**TEXT SEGMENT:**
Evaluating LLMs: Beyond Vibes

Most teams rely on intuition and spot-checking to evaluate LLM output quality. Here's how to build evaluation that actually scales.

The evaluation problem

Ask most teams how they evaluate LLM output quality, and the honest answer is: someone looks at it. A few engineers review a sample of outputs. The product manager does some testing. If nothing obviously terrible happens, the feature ships. This approach works until it doesn't — until a quality regression slips through, a model update silently changes behavior, or an edge case causes a highly visible failure.

Building systematic LLM evaluation is one of the most valuable things a team can invest in — and one of the most neglected. The challenge is that 'good' LLM output is often hard to define precisely, human evaluation doesn't scale, and the space of possible inputs is enormous. There's no perfect solution, but there's a set of practices that dramatically improves on vibes-based evaluation.

Building your evaluation dataset

Good evaluation starts with good data. This means a test set that covers the distribution of inputs your system will actually encounter — not just the straightforward cases, but the edge cases, the adversarial inputs, and the ones that would be most costly to get wrong. In practice, the best eval datasets are built from two sources: real production inputs (if available) and hand-crafted cases that probe specific capabilities and failure modes.

A dataset of 200 carefully chosen examples often tells you more than 2,000 randomly sampled ones. The key properties: ground truth labels for what the correct output is; enough variation to be meaningful; and representation of the tail, not just the center of the distribution.

Happy path: the inputs the system was designed for
Edge cases: unusual but valid inputs the system should handle
Adversarial inputs: attempts to break or misuse the system
Out-of-scope inputs: things the system shouldn't do and should decline gracefully
Recently-seen failures: real failures from production, to prevent regression

Metrics that actually matter

The metrics worth tracking depend on what your system does. For classification tasks: precision, recall, F1, and confusion matrix breakdown. For extraction tasks: exact match, field-level accuracy, and coverage. For generation tasks: quality is harder to quantify, but you can measure factual accuracy, format compliance, and length compliance.

One metric that matters across almost all task types: task completion rate. Not 'did the model produce output' but 'did the user's goal get accomplished.' This often requires tracking user behavior after the AI output is presented — did they accept it, edit it, or discard it? Harder to measure, but much more informative.

LLM-as-a-judge: what works and what doesn't

Using a separate LLM call to evaluate the output of your primary LLM has become popular, and for good reason: it scales better than human evaluation and can be more consistent than rule-based checks. But it has failure modes that teams often underestimate. Judges have their own biases — often preferring longer, more confident-sounding outputs regardless of accuracy. Without calibration against human judgments, you don't know if your judge's ratings mean anything.

The approach works best when you're explicit about what 'good' means. 'Rate this output from 1–10' is a weak prompt. 'Does this output accurately represent the information in the source document without adding unsupported claims? Answer yes or no with a one-sentence explanation' is much more reliable.

Use a different model family than the one being evaluated to reduce bias
Ground evaluation in specific criteria rather than asking for overall quality
Require the judge to cite specific evidence for its rating
Calibrate judge ratings against human ground truth before trusting them at scale

Continuous evaluation in production

Once you have an eval dataset and a set of metrics, you can build regression tests that run automatically on every prompt change, model update, or system change. This is the equivalent of a test suite for traditional software — it tells you, before you ship, whether you've introduced a regression.

In production, continuous evaluation means sampling real requests, evaluating their quality, and tracking metrics over time. This is what catches model drift — the silent degradation in output quality that happens when providers update their models — before users do. The teams that stay in front of quality issues are the ones who built this infrastructure before they needed it.

**WHAT IS NEEDED:**
Print the passage of the LLM evaluation article from "One metric that" up to and including "ratings mean anything.", word for word. The entries after this article have nothing to do with it.

**GIVEN DATA:**
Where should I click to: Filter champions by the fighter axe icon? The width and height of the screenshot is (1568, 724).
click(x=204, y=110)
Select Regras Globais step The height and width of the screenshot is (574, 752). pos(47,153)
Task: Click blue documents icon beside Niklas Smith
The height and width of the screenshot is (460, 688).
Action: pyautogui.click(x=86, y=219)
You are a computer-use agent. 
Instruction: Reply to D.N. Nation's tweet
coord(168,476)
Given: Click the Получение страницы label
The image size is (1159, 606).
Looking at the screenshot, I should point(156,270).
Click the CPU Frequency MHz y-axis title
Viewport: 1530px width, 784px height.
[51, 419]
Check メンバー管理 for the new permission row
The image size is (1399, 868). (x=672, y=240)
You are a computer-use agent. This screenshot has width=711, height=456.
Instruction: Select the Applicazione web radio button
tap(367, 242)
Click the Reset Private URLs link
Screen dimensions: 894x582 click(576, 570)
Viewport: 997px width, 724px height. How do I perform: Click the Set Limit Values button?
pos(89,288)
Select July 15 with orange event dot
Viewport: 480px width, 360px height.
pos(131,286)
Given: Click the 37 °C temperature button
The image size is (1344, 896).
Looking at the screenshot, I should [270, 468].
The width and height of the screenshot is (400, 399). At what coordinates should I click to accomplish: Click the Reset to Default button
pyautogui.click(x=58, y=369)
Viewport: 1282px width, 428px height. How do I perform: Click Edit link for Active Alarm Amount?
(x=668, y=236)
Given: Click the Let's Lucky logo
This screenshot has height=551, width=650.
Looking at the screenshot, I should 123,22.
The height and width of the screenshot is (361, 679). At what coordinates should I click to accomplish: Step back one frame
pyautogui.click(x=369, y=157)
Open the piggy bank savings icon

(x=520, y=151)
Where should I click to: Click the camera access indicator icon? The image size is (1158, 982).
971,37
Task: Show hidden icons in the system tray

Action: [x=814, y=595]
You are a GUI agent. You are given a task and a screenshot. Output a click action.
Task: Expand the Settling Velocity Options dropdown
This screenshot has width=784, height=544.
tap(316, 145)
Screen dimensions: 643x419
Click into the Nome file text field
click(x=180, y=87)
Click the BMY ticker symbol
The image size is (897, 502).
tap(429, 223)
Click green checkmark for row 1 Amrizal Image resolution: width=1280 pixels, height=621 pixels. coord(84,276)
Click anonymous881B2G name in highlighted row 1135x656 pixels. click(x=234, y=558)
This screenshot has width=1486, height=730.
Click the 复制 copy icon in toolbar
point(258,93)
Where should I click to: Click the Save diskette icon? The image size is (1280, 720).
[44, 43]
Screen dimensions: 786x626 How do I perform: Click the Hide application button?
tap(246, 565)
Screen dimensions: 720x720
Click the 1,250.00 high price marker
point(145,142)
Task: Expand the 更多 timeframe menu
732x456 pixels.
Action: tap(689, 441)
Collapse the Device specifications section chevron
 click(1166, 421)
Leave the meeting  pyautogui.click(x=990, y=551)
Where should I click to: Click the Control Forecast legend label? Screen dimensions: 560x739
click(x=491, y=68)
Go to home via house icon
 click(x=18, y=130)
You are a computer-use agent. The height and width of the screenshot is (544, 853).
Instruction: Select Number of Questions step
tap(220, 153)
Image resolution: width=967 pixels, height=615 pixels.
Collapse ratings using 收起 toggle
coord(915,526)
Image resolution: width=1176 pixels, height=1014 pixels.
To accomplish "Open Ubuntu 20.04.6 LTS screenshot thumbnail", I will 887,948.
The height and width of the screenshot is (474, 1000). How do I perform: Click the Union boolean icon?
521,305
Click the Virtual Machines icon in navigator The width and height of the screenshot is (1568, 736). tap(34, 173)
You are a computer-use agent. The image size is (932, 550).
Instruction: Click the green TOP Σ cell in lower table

**OUTPUT BELOW:**
One metric that matters across almost all task types: task completion rate. Not 'did the model produce output' but 'did the user's goal get accomplished.' This often requires tracking user behavior after the AI output is presented — did they accept it, edit it, or discard it? Harder to measure, but much more informative.

LLM-as-a-judge: what works and what doesn't

Using a separate LLM call to evaluate the output of your primary LLM has become popular, and for good reason: it scales better than human evaluation and can be more consistent than rule-based checks. But it has failure modes that teams often underestimate. Judges have their own biases — often preferring longer, more confident-sounding outputs regardless of accuracy. Without calibration against human judgments, you don't know if your judge's ratings mean anything.